Exercise instructions: From the first line to the last, write out the data below exactly.

Entries taken from a collection:
* * *
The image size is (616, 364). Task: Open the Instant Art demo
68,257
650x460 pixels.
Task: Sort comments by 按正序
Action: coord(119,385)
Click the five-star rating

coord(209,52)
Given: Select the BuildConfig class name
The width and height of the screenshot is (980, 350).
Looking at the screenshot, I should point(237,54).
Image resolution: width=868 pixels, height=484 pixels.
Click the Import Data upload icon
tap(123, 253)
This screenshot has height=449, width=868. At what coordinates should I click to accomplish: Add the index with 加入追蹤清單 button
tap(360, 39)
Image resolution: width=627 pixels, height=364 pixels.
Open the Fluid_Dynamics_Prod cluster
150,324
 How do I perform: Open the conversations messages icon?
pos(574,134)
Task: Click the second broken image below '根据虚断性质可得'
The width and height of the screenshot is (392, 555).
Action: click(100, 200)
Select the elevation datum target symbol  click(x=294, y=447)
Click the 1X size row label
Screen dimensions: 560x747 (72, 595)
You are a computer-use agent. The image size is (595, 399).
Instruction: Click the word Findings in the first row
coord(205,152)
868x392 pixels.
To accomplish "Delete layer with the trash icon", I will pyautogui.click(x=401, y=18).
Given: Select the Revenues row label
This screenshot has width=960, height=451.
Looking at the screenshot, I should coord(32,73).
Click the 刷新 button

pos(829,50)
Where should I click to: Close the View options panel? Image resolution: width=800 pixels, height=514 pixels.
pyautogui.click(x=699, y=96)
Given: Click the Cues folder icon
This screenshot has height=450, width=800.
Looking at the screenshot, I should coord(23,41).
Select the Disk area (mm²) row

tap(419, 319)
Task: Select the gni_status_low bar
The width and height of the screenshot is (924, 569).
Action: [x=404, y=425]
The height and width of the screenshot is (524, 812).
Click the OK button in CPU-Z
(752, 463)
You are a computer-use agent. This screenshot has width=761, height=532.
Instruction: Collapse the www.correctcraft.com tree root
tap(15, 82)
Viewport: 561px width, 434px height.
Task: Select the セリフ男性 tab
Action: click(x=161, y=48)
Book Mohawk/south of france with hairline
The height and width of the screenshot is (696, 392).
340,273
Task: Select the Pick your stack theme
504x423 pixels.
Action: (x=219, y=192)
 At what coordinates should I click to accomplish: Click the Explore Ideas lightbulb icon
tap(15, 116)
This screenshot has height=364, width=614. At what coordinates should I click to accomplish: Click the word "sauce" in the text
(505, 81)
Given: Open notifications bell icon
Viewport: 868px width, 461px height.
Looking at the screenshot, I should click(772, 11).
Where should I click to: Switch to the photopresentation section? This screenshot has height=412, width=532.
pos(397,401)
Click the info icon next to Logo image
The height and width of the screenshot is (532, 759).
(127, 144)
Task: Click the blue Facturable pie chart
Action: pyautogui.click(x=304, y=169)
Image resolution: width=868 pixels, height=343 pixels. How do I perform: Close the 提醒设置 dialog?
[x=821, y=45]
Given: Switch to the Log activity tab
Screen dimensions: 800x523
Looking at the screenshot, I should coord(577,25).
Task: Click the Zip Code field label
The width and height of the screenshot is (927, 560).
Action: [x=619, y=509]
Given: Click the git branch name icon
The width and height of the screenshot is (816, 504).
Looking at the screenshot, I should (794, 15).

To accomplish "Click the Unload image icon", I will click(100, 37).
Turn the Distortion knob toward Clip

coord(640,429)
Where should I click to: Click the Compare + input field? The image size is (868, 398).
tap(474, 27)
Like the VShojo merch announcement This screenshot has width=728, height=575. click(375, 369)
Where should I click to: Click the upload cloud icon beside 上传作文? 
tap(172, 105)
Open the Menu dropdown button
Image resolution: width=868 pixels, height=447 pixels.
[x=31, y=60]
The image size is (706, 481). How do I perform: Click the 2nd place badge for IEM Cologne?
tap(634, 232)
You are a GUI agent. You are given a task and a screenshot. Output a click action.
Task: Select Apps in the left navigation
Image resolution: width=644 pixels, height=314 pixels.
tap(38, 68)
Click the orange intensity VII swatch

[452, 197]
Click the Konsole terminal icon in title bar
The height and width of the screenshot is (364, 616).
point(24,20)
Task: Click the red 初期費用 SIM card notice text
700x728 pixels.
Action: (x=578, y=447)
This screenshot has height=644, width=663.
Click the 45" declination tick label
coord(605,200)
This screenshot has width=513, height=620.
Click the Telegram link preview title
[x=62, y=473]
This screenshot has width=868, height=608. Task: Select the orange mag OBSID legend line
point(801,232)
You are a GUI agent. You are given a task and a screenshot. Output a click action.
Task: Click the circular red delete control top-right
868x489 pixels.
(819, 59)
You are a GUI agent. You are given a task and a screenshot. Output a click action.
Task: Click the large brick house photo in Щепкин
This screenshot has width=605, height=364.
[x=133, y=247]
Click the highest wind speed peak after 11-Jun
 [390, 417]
* * *
Completed task:
The image size is (616, 364). Task: Open the Instant Art demo
68,257
650x460 pixels.
Task: Sort comments by 按正序
Action: coord(119,385)
Click the five-star rating

coord(209,52)
Given: Select the BuildConfig class name
The width and height of the screenshot is (980, 350).
Looking at the screenshot, I should point(237,54).
Image resolution: width=868 pixels, height=484 pixels.
Click the Import Data upload icon
tap(123, 253)
This screenshot has height=449, width=868. At what coordinates should I click to accomplish: Add the index with 加入追蹤清單 button
tap(360, 39)
Image resolution: width=627 pixels, height=364 pixels.
Open the Fluid_Dynamics_Prod cluster
150,324
 How do I perform: Open the conversations messages icon?
pos(574,134)
Task: Click the second broken image below '根据虚断性质可得'
The width and height of the screenshot is (392, 555).
Action: click(100, 200)
Select the elevation datum target symbol  click(x=294, y=447)
Click the 1X size row label
Screen dimensions: 560x747 (72, 595)
You are a computer-use agent. The image size is (595, 399).
Instruction: Click the word Findings in the first row
coord(205,152)
868x392 pixels.
To accomplish "Delete layer with the trash icon", I will pyautogui.click(x=401, y=18).
Given: Select the Revenues row label
This screenshot has width=960, height=451.
Looking at the screenshot, I should coord(32,73).
Click the 刷新 button

pos(829,50)
Where should I click to: Close the View options panel? Image resolution: width=800 pixels, height=514 pixels.
pyautogui.click(x=699, y=96)
Given: Click the Cues folder icon
This screenshot has height=450, width=800.
Looking at the screenshot, I should coord(23,41).
Select the Disk area (mm²) row

tap(419, 319)
Task: Select the gni_status_low bar
The width and height of the screenshot is (924, 569).
Action: [x=404, y=425]
The height and width of the screenshot is (524, 812).
Click the OK button in CPU-Z
(752, 463)
You are a computer-use agent. This screenshot has width=761, height=532.
Instruction: Collapse the www.correctcraft.com tree root
tap(15, 82)
Viewport: 561px width, 434px height.
Task: Select the セリフ男性 tab
Action: click(x=161, y=48)
Book Mohawk/south of france with hairline
The height and width of the screenshot is (696, 392).
340,273
Task: Select the Pick your stack theme
504x423 pixels.
Action: (x=219, y=192)
 At what coordinates should I click to accomplish: Click the Explore Ideas lightbulb icon
tap(15, 116)
This screenshot has height=364, width=614. At what coordinates should I click to accomplish: Click the word "sauce" in the text
(505, 81)
Given: Open notifications bell icon
Viewport: 868px width, 461px height.
Looking at the screenshot, I should click(772, 11).
Where should I click to: Switch to the photopresentation section? This screenshot has height=412, width=532.
pos(397,401)
Click the info icon next to Logo image
The height and width of the screenshot is (532, 759).
(127, 144)
Task: Click the blue Facturable pie chart
Action: pyautogui.click(x=304, y=169)
Image resolution: width=868 pixels, height=343 pixels. How do I perform: Close the 提醒设置 dialog?
[x=821, y=45]
Given: Switch to the Log activity tab
Screen dimensions: 800x523
Looking at the screenshot, I should coord(577,25).
Task: Click the Zip Code field label
The width and height of the screenshot is (927, 560).
Action: [x=619, y=509]
Given: Click the git branch name icon
The width and height of the screenshot is (816, 504).
Looking at the screenshot, I should (794, 15).

To accomplish "Click the Unload image icon", I will click(100, 37).
Turn the Distortion knob toward Clip

coord(640,429)
Where should I click to: Click the Compare + input field? The image size is (868, 398).
tap(474, 27)
Like the VShojo merch announcement This screenshot has width=728, height=575. click(375, 369)
Where should I click to: Click the upload cloud icon beside 上传作文? 
tap(172, 105)
Open the Menu dropdown button
Image resolution: width=868 pixels, height=447 pixels.
[x=31, y=60]
The image size is (706, 481). How do I perform: Click the 2nd place badge for IEM Cologne?
tap(634, 232)
You are a GUI agent. You are given a task and a screenshot. Output a click action.
Task: Select Apps in the left navigation
Image resolution: width=644 pixels, height=314 pixels.
tap(38, 68)
Click the orange intensity VII swatch

[452, 197]
Click the Konsole terminal icon in title bar
The height and width of the screenshot is (364, 616).
point(24,20)
Task: Click the red 初期費用 SIM card notice text
700x728 pixels.
Action: (x=578, y=447)
This screenshot has height=644, width=663.
Click the 45" declination tick label
coord(605,200)
This screenshot has width=513, height=620.
Click the Telegram link preview title
[x=62, y=473]
This screenshot has width=868, height=608. Task: Select the orange mag OBSID legend line
point(801,232)
You are a GUI agent. You are given a task and a screenshot. Output a click action.
Task: Click the circular red delete control top-right
868x489 pixels.
(819, 59)
You are a GUI agent. You are given a task and a screenshot. Output a click action.
Task: Click the large brick house photo in Щепкин
This screenshot has width=605, height=364.
[x=133, y=247]
Click the highest wind speed peak after 11-Jun
 [390, 417]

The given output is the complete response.